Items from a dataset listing

########

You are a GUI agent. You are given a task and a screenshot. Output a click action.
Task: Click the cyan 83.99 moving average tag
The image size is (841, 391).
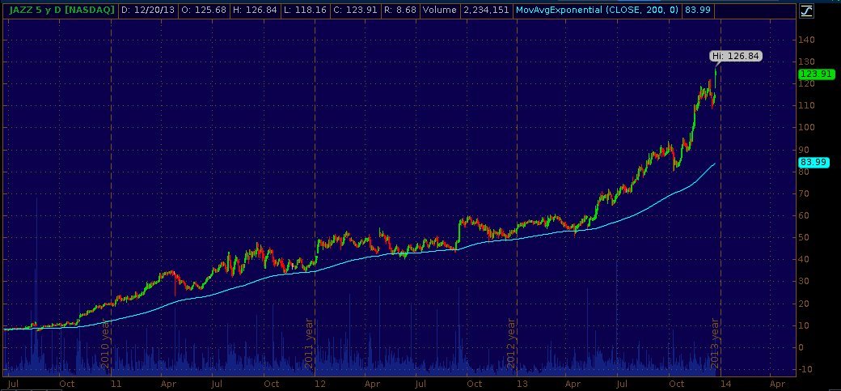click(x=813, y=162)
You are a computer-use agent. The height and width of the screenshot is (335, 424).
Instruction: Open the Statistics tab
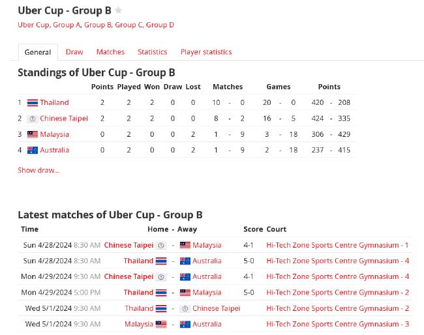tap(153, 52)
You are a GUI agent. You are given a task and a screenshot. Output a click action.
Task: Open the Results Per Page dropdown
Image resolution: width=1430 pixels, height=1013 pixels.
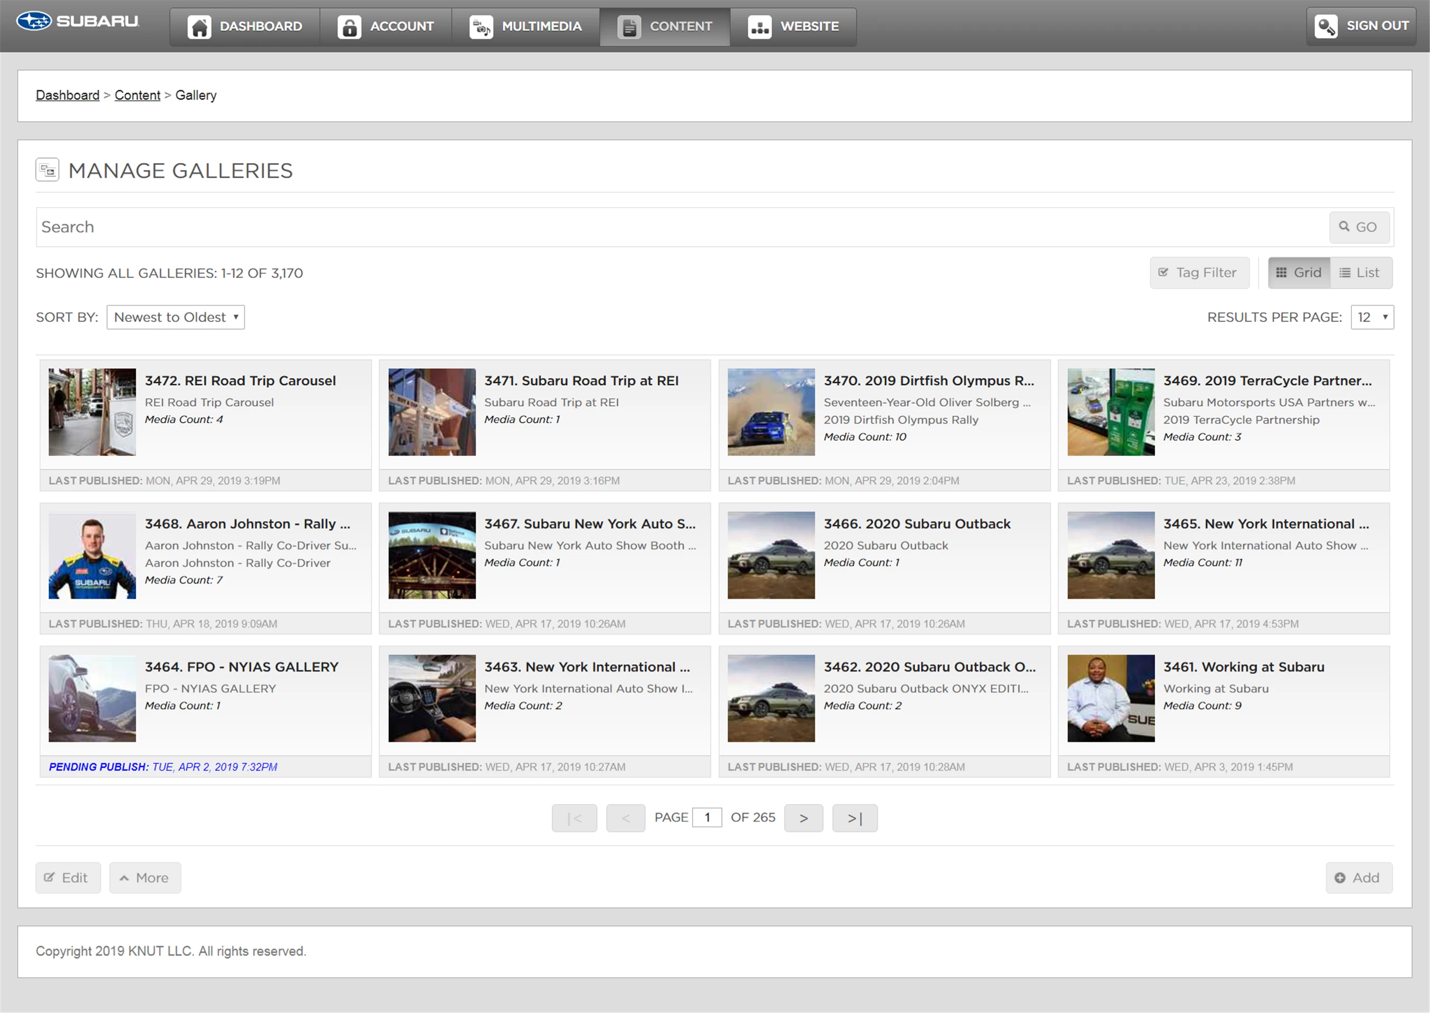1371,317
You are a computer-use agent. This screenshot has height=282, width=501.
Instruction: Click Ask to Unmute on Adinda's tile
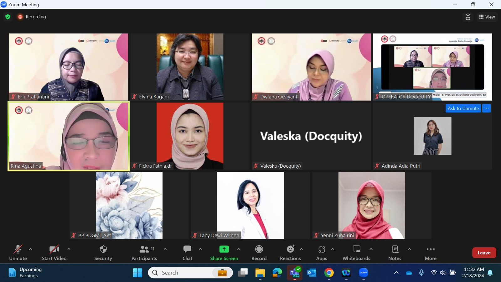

########

Given exercise:
Quote the lines from the one containing "You are a computer-use agent. The" through the end of the lines, leaving out the pictures.

Response below:
You are a computer-use agent. The height and width of the screenshot is (335, 424).
Instruction: Open the Statistics tab
tap(153, 52)
You are a GUI agent. You are given a task and a screenshot. Output a click action.
Task: Open the Results Per Page dropdown
Image resolution: width=1430 pixels, height=1013 pixels.
1371,317
You are a computer-use agent. This screenshot has height=282, width=501.
Instruction: Click Ask to Unmute on Adinda's tile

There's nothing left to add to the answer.